There are a few cases that CTC may not be identified hence the process will not proceed and declared as 0 CTCs. Common reasons for this occurring are as follows:
- The sample was not properly preserved during transportation and the CTCs were destroyed. There is a minimal chance that this was the case since the sample successfully passed the initial QC.
- The sample was properly collected, passed QC check, and the test ran and detected the protein markers CD31 (presence of endothelial cells) and panCK (epithelial cells) but no CTCs. The presence of endothelial cells is considered a contaminant from the blood draw, which can mask or hide a low CTC count and can result in a 0 CTC count. This is an uncommon finding, but it does occur. The test does not necessarily call for an immediate new blood sample, but the patient should be informed that the test may be falsely negative and should be repeated in a few months. If a repeat sampling in 3-6 months reveals 0 CTC count and the biomarkers CD31 and panCK are both negative, there is a high confidence that the test result is correct in not detecting CTC, but it still does not eliminate the possibility of false negative if it is below the level of detection.

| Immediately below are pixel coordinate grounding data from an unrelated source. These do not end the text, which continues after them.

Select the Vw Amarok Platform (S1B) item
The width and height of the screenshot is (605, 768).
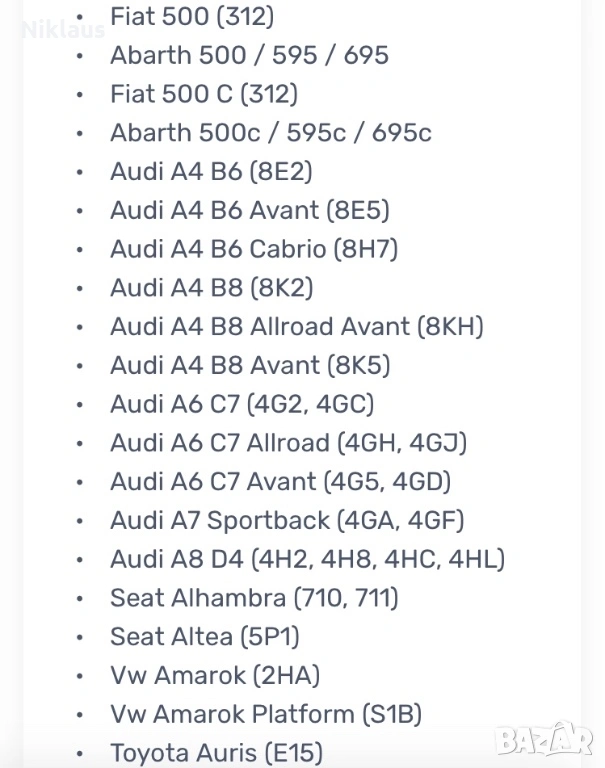pyautogui.click(x=265, y=714)
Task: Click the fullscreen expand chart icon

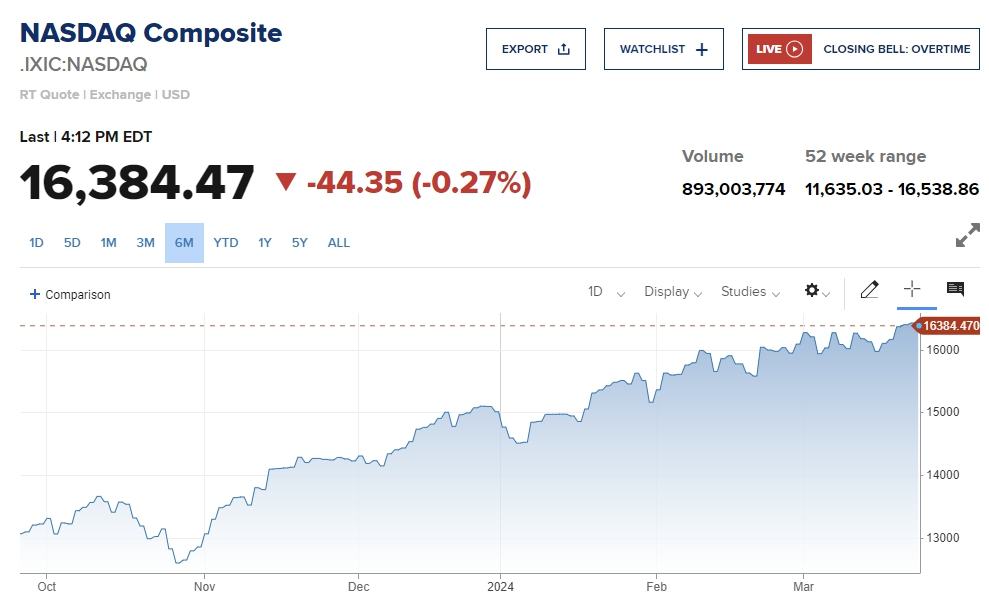Action: click(x=967, y=236)
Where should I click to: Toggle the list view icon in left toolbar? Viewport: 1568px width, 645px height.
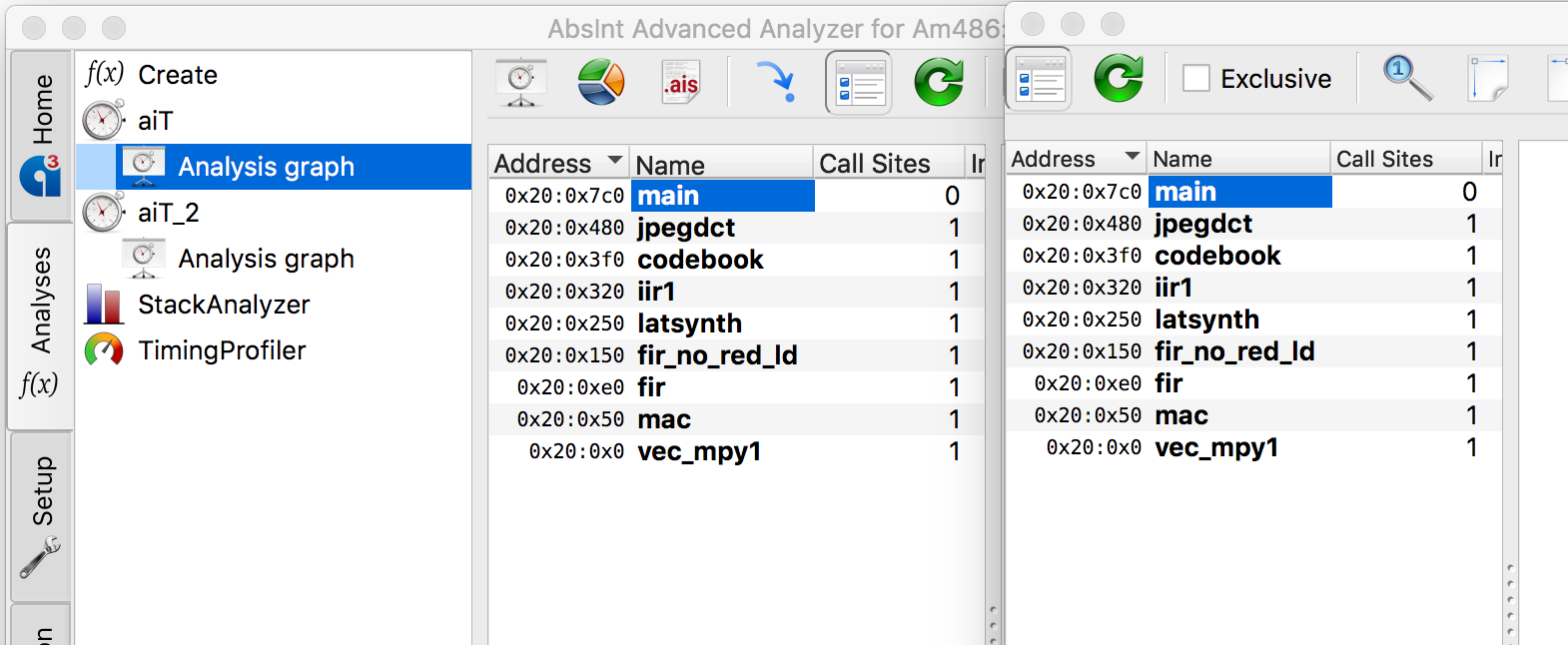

- The patient received a systemic therapy (chemotherapy agents, steroidal agents, anti-hormonal therapies, immunotherapy, or targeted therapies), this will eliminate the CTCs from the peripheral circulation (and it will affect the solid tumor in a later stage). For this reason, the guidelines are specific that the blood sampling should take place 14 days after suspending those kinds of therapies.
- There is a chance that CTCs will merge or fuse with monocytes and generate hybrid cells which are very difficult to isolate, and the approach of isolation is only on the size and content of the nucleus. This kind is rare, but the isolation approach should be different in these cases which means a more time-consuming approach is required. In these cases, we will need to redo the analysis utilizing different steps of isolation.
Also, we must keep in mind the following facts:
- OncoTrace has specific values of sensitivity (86.2%) and specificity (83.9%). In this case the sensitivity is important, because at the level of 86.2% there is a 13.8% chance that a false negative may occur for the four reasons stated above.
- We also recommend the OncoTrace as a follow up tool. It is not the ideal test for screening purposes because there is a very low limit of detection (1.3 CTC in 10 million WBC or 1 CTC in 25 mL of whole blood). This is exactly the reason why the new Onco-D-Clare test was developed.